On my wife’s orders, the maid wiped these drawings off several times a day—my wife, driven to distraction, even lay in wait in the hallway and rushed out onto the stairs at the slightest rustle, but she was never able to catch anyone red-handed.
All kinds of pranks were played.
“Police!
Where’s the police?!
Police!
How dare they!
All the maids should be thrown out, and the concierge, and his children!
The concierge’s children are impertinent too!
It’s a mafia!
It’s a plot!
You hear, Czesia?!
Police!
What are you looking at, Czesia?!
I forbid you to look!
Get out!
Get out this second!”
But this shouting merely stirred up impudence and a terrible, insolent, hidden hatred.
“Filip,” said my wife, shaking with fear, “what is this?
What does it mean?
Some kind of dirt is breeding here; something’s brewing.
There’s something inside me—what do they want of me?
Filip ...”
She looked at me then at once, ashen and extinguished, she crept away into the corner and sat down.

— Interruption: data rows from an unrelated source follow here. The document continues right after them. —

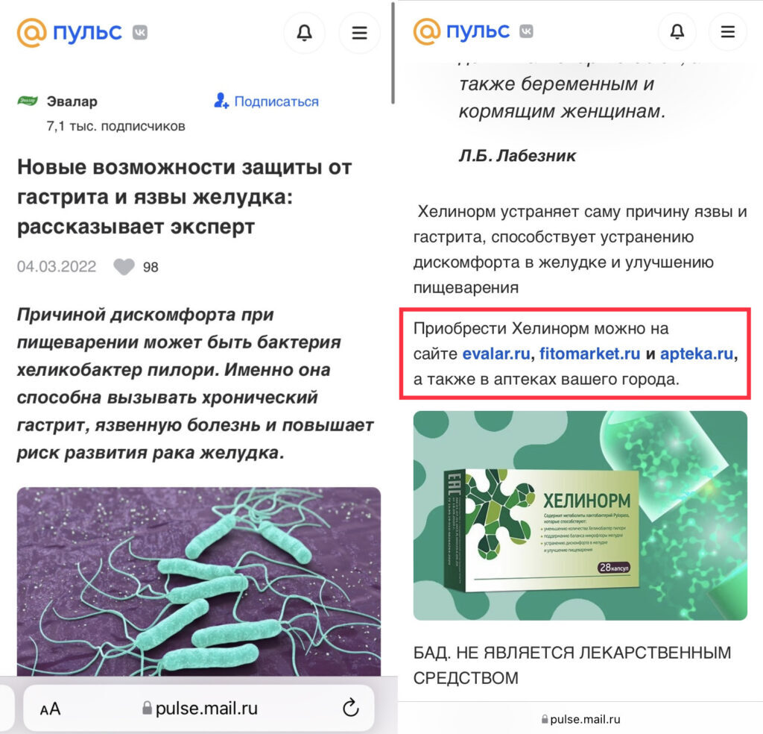Tap the notification bell in left screen

point(304,33)
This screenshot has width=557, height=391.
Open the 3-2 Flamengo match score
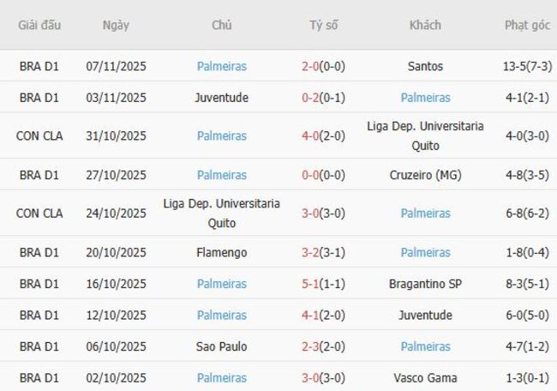tap(323, 253)
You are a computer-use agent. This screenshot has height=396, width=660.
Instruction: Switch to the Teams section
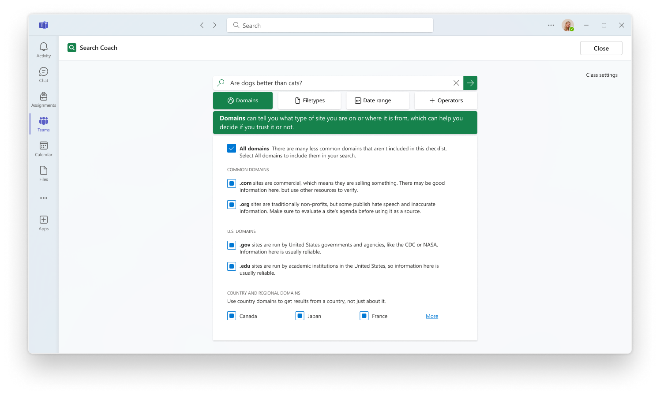43,124
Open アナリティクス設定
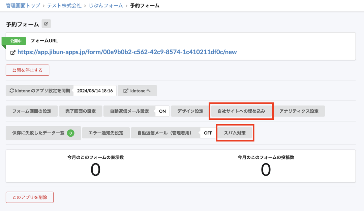 [299, 111]
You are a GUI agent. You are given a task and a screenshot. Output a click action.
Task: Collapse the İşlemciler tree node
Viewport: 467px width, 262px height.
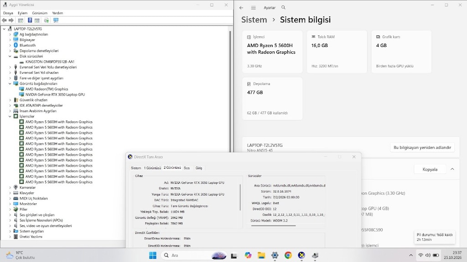click(10, 116)
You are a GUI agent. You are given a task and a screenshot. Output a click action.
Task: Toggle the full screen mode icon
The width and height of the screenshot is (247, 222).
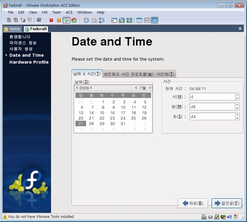[x=122, y=21]
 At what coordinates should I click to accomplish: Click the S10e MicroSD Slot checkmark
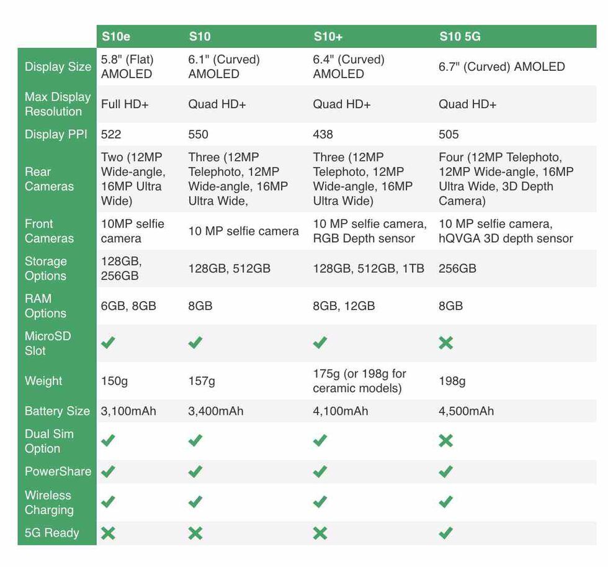pyautogui.click(x=109, y=343)
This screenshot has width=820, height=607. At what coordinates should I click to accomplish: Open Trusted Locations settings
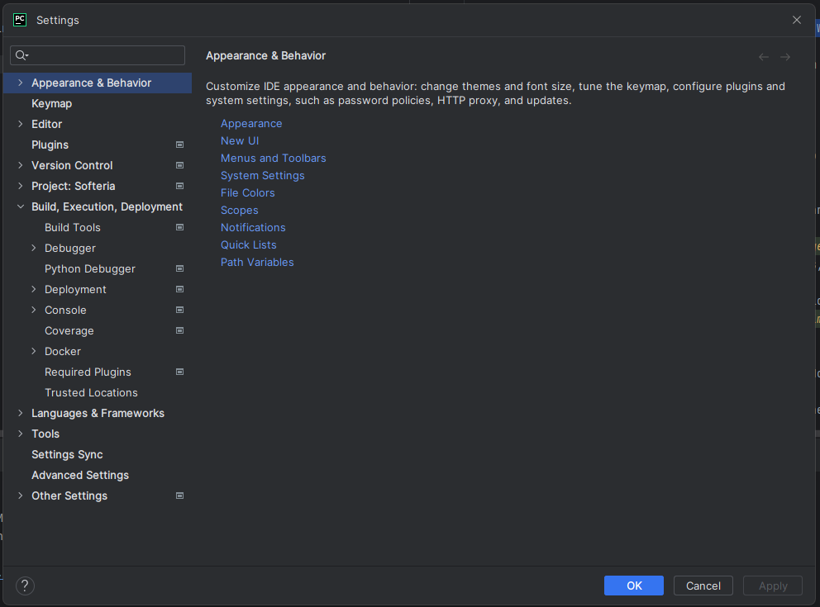[91, 392]
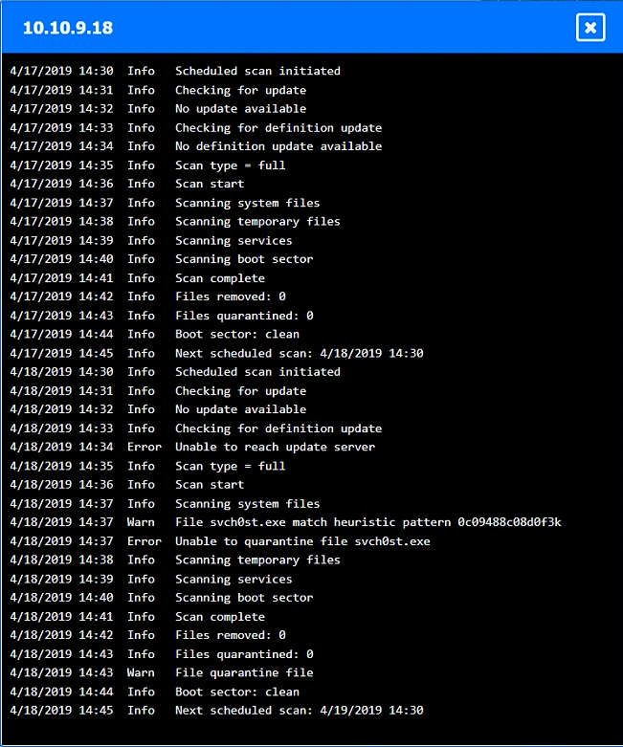Click 'Next scheduled scan: 4/19/2019 14:30' entry
This screenshot has height=747, width=623.
pyautogui.click(x=299, y=711)
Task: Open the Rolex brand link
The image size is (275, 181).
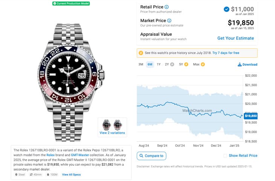Action: coord(50,155)
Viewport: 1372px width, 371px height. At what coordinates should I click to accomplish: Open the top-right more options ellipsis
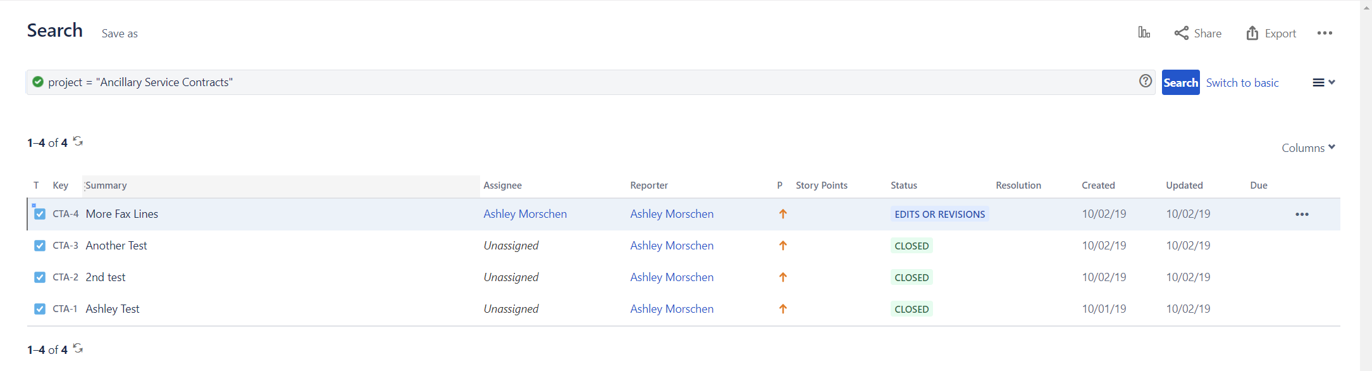(x=1325, y=33)
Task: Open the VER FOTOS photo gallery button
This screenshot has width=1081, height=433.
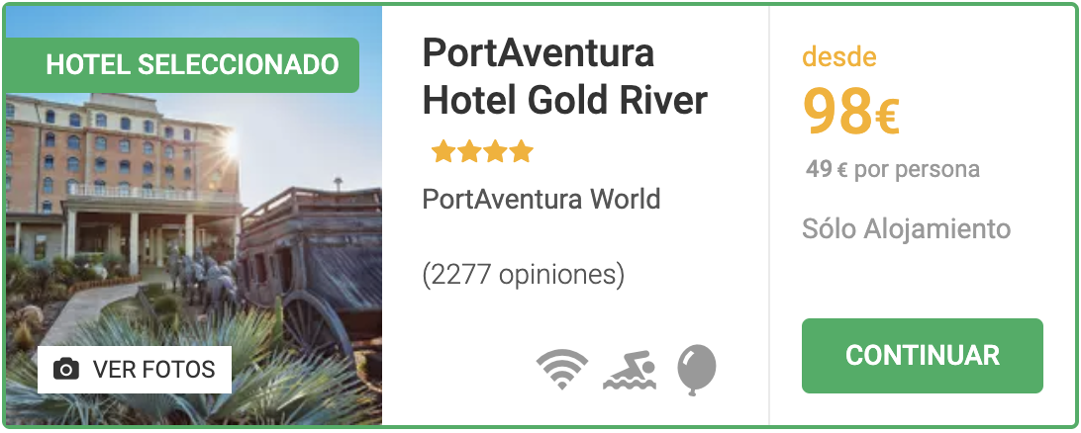Action: [x=135, y=370]
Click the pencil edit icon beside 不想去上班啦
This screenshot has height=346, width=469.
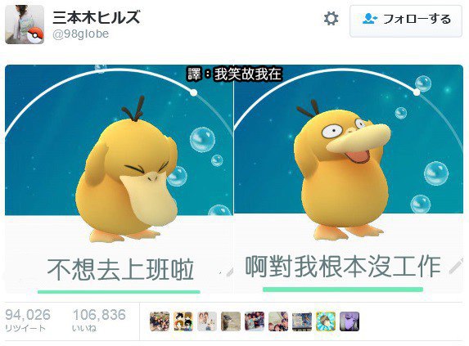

And I remained in my armchair, the newspaper in my hand, a cigarette burning down between my fingers, and thought for a long time.
Doubtless it would have been possible to throw the maid out; we could also have changed apartments, even moved to another neighborhood; we could have—had I not been so feckless,
so trembling and bashful.
My wife asked me, what did this mean.
What did what mean?
For heaven’s sake, who here was laughable, untamed, and monstrous?
If my wife hated the maid, why then, the maid also hated my wife.
I bent over this hatred, took it in trembling hands, and stared at it with the feeble gaze of an old man, listening intently to the insistent voice coming from the kitchen:
“So I says to the mistress, I says, if I was to tell you all the things they say, I think I’d drop dead first with embarrassment, and you’d burst a blood vessel.”
I listened and said nothing ...
Until my wife took off her wedding ring one day and put it on the dining room table, and I—oh, entirely automatically, after all I was quite lost in thought—I took the ring and slipped it into my pocket.